Хорошие отношения напоминают хрупкую вазу, разобьёшь, склеишь, а трещины останутся. Ну и зачем  портить шедевр?)))

----------


## Asteriks

А вчера просили прощения? Было положено. Но если просить не от чистого сердца - ерунда. У меня сегодня на улице попросили прощения. Хорошо, что я вспомнила, что вчера Прощённое воскресенье было, а то испугалась бы...)

----------


## Irina

Я вчера не просила - вроде нет за что и не у кого)))

----------


## BiZ111

Я на всякий случай попросил)))

Человек достоен моих слов. Почему бы их не сказать?

----------


## Mashulya

Порой, как бы тяжело не было на душе, люди не станут просить прощения.
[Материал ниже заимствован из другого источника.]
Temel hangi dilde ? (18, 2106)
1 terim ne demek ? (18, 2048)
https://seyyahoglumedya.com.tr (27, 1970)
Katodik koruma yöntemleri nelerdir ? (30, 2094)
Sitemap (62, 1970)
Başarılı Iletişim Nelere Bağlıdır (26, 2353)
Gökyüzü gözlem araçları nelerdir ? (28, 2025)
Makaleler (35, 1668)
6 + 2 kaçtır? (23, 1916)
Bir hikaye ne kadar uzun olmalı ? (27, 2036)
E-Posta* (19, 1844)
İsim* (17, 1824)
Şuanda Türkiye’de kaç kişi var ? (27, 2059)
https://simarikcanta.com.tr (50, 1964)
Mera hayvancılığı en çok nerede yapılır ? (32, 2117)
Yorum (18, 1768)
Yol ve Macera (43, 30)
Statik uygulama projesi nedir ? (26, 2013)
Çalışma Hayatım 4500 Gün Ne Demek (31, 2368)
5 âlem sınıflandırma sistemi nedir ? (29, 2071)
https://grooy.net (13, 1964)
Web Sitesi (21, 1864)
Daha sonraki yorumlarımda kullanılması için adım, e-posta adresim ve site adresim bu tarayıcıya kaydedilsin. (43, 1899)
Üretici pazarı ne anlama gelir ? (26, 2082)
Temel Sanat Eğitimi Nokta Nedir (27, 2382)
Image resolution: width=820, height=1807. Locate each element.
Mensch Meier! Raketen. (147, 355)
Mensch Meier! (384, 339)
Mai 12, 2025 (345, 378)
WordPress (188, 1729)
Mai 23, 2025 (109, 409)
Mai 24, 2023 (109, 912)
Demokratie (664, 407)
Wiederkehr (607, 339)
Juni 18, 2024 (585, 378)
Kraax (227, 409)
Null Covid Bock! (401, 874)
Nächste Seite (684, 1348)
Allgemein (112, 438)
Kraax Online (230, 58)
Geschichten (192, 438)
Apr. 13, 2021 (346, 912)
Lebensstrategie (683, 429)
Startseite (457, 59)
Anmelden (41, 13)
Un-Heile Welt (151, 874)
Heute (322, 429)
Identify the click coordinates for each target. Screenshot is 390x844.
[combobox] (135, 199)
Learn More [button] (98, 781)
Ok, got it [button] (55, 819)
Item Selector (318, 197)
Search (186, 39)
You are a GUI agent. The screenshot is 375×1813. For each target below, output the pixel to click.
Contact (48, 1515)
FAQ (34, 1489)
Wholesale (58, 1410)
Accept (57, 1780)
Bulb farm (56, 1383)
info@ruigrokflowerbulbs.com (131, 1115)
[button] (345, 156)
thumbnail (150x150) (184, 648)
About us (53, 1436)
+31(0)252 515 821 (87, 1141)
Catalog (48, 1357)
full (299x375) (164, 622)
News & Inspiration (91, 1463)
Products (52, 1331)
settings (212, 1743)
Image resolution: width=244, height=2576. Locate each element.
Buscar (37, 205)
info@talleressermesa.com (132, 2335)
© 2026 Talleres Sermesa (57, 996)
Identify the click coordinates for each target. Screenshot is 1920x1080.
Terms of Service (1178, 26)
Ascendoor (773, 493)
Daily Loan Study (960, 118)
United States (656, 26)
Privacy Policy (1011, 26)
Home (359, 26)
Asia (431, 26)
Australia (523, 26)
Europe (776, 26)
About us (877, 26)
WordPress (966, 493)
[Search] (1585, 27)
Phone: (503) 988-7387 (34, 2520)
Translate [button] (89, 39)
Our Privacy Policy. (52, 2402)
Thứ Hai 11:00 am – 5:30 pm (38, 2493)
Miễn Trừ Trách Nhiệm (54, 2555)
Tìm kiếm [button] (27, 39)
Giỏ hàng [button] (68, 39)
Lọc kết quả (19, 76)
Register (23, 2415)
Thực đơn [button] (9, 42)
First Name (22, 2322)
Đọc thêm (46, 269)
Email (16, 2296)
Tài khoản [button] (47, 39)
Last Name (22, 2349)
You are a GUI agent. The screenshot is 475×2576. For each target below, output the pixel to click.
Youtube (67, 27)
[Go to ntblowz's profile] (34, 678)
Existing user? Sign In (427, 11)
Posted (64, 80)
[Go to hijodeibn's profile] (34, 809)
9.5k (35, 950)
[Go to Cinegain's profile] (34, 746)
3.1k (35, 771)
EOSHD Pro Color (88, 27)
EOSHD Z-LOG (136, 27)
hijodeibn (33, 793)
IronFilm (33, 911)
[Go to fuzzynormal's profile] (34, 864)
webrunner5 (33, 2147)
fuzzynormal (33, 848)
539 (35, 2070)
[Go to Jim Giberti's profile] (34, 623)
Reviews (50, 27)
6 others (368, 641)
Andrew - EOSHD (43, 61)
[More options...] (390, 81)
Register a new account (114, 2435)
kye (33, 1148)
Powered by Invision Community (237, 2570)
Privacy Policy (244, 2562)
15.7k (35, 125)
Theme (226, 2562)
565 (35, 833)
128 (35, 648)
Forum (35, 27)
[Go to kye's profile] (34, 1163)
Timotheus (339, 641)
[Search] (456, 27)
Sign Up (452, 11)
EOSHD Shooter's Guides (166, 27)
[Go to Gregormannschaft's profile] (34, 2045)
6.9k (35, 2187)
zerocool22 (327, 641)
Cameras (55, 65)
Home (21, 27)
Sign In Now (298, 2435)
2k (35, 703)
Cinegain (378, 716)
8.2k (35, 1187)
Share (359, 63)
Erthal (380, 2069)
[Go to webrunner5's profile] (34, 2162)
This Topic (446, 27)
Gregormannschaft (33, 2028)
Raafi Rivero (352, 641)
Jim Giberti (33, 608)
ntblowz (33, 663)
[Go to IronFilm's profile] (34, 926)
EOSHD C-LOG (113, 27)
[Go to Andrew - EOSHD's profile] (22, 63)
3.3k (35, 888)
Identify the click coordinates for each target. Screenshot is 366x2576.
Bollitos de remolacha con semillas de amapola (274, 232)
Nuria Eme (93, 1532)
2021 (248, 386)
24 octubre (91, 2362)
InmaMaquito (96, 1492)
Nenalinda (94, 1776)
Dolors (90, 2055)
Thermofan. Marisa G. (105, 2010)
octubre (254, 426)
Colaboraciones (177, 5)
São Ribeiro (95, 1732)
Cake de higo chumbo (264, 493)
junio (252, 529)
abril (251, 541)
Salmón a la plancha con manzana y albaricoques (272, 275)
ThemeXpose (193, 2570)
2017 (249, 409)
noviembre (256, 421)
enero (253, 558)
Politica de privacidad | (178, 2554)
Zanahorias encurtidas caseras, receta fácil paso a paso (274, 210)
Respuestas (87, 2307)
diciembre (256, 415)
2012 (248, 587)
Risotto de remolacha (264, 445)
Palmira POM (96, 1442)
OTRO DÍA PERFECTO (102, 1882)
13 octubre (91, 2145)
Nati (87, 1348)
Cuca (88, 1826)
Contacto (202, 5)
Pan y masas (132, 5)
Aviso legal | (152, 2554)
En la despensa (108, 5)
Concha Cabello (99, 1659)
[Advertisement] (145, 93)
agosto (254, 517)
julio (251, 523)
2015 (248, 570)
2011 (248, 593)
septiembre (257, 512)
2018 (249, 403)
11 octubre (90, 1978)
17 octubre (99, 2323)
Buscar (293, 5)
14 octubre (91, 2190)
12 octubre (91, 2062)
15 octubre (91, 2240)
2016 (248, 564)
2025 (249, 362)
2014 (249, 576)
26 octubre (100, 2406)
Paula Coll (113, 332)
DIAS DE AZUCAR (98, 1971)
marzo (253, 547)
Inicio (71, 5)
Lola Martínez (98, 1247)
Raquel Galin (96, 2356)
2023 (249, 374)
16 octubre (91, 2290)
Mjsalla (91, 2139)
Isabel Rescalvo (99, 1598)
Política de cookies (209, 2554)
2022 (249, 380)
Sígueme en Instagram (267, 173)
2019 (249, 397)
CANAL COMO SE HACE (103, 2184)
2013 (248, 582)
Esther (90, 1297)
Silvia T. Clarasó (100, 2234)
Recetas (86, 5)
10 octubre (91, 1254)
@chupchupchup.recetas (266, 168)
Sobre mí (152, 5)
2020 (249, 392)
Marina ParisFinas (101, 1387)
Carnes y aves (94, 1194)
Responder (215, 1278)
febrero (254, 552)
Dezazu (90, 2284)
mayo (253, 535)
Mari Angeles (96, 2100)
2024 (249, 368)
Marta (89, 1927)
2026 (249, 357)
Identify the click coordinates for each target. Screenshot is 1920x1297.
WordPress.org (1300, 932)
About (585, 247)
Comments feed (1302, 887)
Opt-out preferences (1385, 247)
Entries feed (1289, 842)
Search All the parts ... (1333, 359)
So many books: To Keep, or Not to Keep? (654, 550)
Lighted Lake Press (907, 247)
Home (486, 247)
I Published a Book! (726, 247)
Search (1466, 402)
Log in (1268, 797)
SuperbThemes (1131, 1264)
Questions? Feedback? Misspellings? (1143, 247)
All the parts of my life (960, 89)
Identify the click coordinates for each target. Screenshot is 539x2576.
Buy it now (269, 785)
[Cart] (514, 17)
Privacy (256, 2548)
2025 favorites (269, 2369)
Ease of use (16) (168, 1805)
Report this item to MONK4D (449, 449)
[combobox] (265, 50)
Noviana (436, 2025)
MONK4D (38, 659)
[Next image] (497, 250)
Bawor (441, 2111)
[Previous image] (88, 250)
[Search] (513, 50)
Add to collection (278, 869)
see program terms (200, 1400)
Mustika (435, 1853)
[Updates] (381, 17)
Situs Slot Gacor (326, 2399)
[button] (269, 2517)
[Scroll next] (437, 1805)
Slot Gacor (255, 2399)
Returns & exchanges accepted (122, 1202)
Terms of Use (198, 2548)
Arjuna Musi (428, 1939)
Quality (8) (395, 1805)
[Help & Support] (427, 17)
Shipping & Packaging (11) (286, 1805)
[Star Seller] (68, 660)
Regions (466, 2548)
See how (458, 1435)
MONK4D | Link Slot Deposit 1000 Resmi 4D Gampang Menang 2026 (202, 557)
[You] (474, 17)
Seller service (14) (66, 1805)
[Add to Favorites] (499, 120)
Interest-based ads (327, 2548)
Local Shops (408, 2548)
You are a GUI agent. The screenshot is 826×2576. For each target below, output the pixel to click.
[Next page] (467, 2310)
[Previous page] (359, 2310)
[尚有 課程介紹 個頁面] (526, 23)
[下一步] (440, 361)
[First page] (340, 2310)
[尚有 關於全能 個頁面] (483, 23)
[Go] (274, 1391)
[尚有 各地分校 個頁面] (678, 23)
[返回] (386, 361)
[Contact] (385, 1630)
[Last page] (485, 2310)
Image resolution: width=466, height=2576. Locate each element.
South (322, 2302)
И не от гордости и самолюбия, а от того, что просто не могут. Мне кажется, кому-то это просто дано или нет. Мне, к сожалению, это не дано. И я этим не горжусь=(. То не хватает смелости подойти, то не находится нужных слов... Я не знаю, может это какая-нибудь разновидность комплекса и можно ли как-то преодолеть этот барьер, но за свою жизнь я по-настоящему попросила прощения лишь пару раз и с большим трудом. А ведь зачастую, мы обижаем тех, кого любим, и тут без слова "прости" не обойтись. И вот тогда ты начинаешь сам себя грызть изнутри.  Но гораздо хуже, если человек искренне не понимает, что он виноват. 
Ещё вспомнила, что извиняясь, на улице или в любой иной ситуации, всегда говорю "прошу прощения" вместо "извините". Ну не нравится мне слово "извините". Вот думаю, связано ли это как-то с боязнью слова "прости(-те)" или это просто желание быть вежливее???

----------


## гость

Извините - это выход из вины.

----------


## гость

Извините - это выход из вины..................ты смотри, точно.......не знал

----------


## гость

бла-бла............Вот думаю, связано ли это как-то с боязнью слова "прости(-те)" или это просто желание быть вежливее??? --- это просто плохое воспитание и дурь в голове

----------